→ EXERCISE BRIEF: Word for word, restate all of the entries.

Top of INFORMATION PROVIDED

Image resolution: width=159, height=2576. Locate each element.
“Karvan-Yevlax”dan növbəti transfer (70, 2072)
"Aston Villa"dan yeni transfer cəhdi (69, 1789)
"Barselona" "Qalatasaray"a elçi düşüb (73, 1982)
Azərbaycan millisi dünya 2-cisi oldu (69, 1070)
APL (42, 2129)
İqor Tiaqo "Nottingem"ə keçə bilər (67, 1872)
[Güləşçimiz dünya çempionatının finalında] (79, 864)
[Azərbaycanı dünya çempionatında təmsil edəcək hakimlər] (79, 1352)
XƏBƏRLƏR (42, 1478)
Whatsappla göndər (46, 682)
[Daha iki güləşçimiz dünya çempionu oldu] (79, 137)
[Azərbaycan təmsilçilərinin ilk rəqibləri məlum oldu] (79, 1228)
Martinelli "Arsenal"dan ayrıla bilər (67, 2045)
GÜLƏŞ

Bottom of INFORMATION PROVIDED

→ YOUR RESPONSE:
Image resolution: width=159, height=2576. Locate each element.
“Karvan-Yevlax”dan növbəti transfer (70, 2072)
"Aston Villa"dan yeni transfer cəhdi (69, 1789)
"Barselona" "Qalatasaray"a elçi düşüb (73, 1982)
Azərbaycan millisi dünya 2-cisi oldu (69, 1070)
APL (42, 2129)
İqor Tiaqo "Nottingem"ə keçə bilər (67, 1872)
[Güləşçimiz dünya çempionatının finalında] (79, 864)
[Azərbaycanı dünya çempionatında təmsil edəcək hakimlər] (79, 1352)
XƏBƏRLƏR (42, 1478)
Whatsappla göndər (46, 682)
[Daha iki güləşçimiz dünya çempionu oldu] (79, 137)
[Azərbaycan təmsilçilərinin ilk rəqibləri məlum oldu] (79, 1228)
Martinelli "Arsenal"dan ayrıla bilər (67, 2045)
GÜLƏŞ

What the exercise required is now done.